### DO THIS:
Copy out, in full, every line of the material below that contains the word "coordinates".

•••••

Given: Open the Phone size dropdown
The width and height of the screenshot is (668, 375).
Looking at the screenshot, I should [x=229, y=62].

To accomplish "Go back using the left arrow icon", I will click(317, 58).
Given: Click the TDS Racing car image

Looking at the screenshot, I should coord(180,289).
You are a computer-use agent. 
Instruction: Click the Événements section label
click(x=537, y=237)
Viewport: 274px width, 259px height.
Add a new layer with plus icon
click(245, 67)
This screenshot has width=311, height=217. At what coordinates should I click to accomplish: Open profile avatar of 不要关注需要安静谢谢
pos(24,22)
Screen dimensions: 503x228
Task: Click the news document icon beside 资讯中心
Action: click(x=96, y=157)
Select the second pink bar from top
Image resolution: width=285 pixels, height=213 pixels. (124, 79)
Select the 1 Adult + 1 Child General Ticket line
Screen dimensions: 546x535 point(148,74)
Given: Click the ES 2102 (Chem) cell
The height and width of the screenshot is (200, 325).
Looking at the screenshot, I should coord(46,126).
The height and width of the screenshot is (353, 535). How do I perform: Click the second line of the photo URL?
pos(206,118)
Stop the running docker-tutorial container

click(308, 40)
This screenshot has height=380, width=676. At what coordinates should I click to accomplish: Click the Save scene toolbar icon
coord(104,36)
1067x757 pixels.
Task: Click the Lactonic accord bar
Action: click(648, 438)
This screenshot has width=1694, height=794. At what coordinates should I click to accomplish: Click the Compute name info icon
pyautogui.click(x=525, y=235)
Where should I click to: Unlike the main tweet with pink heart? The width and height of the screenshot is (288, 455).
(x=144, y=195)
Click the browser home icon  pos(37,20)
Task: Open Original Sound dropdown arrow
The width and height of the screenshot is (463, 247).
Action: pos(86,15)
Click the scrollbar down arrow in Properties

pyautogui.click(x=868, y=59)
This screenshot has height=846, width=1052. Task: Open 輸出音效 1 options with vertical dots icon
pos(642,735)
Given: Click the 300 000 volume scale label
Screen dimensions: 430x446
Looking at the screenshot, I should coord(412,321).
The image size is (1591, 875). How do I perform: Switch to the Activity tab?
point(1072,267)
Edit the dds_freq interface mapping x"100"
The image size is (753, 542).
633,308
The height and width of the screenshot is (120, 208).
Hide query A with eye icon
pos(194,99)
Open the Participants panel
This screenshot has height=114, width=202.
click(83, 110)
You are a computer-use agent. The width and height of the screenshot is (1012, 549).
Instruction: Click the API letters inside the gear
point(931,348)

•••••

### EXERCISE RESULT:
This screenshot has width=311, height=217. At what coordinates should I click to accomplish: Open profile avatar of 不要关注需要安静谢谢
This screenshot has height=380, width=676. At what coordinates should I click to accomplish: Click the Save scene toolbar icon
This screenshot has width=1694, height=794. At what coordinates should I click to accomplish: Click the Compute name info icon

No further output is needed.